-- Data shown --
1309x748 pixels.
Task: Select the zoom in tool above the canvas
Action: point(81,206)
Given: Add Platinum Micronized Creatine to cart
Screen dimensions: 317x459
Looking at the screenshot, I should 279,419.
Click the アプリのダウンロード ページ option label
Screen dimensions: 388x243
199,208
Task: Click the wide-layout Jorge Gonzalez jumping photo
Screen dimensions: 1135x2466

...

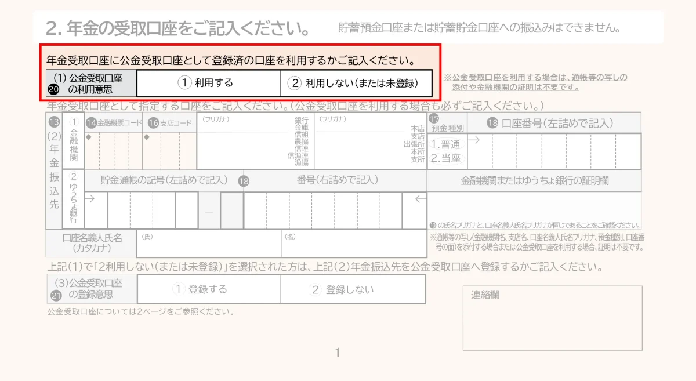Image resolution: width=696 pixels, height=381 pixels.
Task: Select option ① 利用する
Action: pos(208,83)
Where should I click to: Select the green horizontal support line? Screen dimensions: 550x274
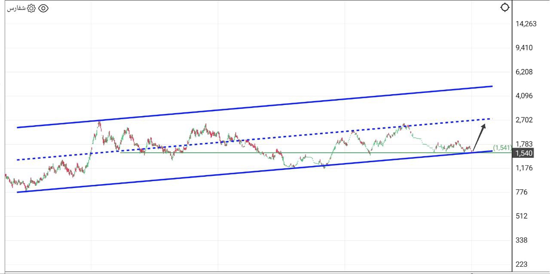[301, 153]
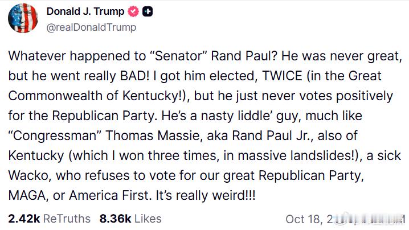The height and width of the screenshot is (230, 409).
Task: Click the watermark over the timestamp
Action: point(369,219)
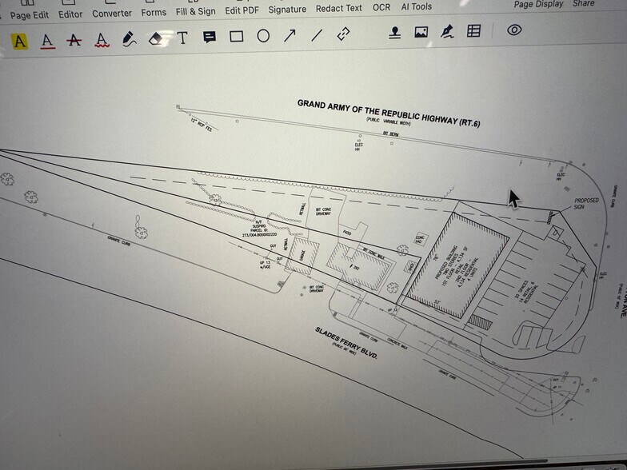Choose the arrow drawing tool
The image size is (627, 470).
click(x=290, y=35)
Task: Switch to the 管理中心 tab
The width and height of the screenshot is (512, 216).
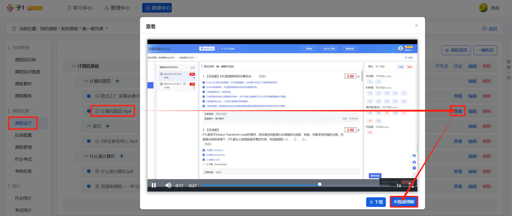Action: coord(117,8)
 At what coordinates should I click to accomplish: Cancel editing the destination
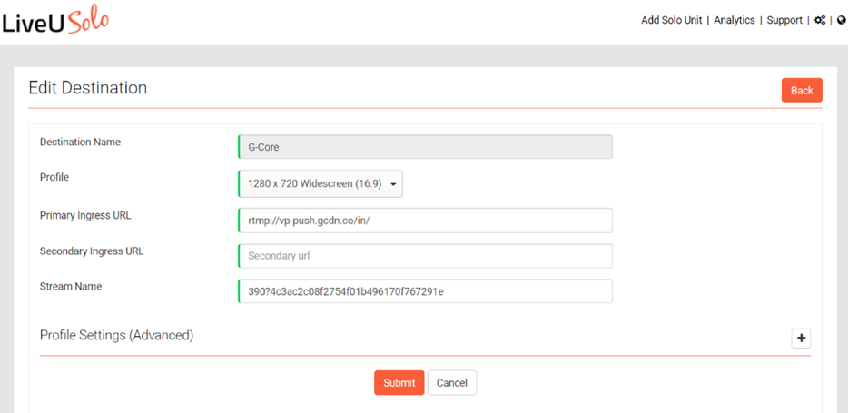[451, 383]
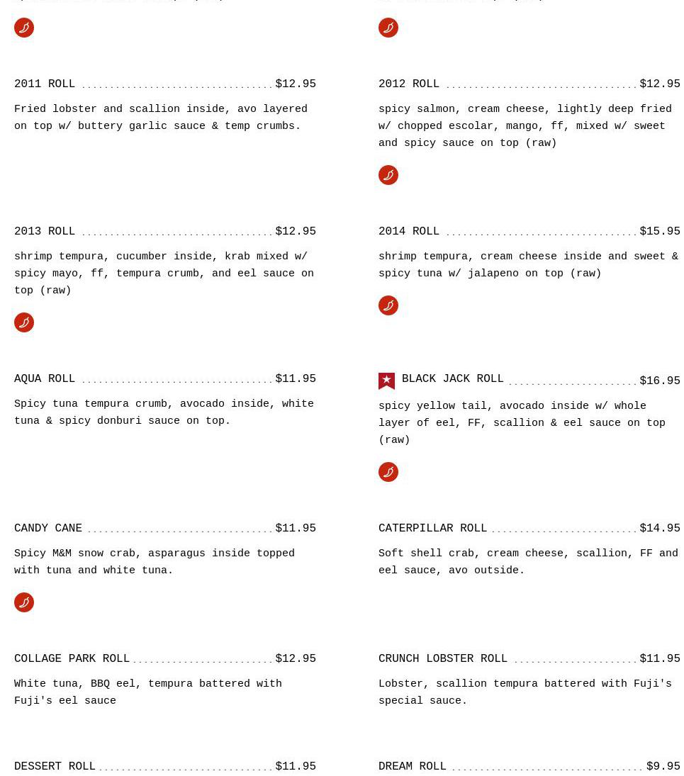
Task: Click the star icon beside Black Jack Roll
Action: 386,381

-- What you will do --
In the listing above, find the line containing "Given: Add Platinum" and the line containing "Screen dimensions: 1135x2466". Output them and every line between, exactly, and nothing else.

-- Exercise solution --
Given: Add Platinum Micronized Creatine to cart
Screen dimensions: 317x459
Looking at the screenshot, I should 279,419.
Click the アプリのダウンロード ページ option label
Screen dimensions: 388x243
199,208
Task: Click the wide-layout Jorge Gonzalez jumping photo
Screen dimensions: 1135x2466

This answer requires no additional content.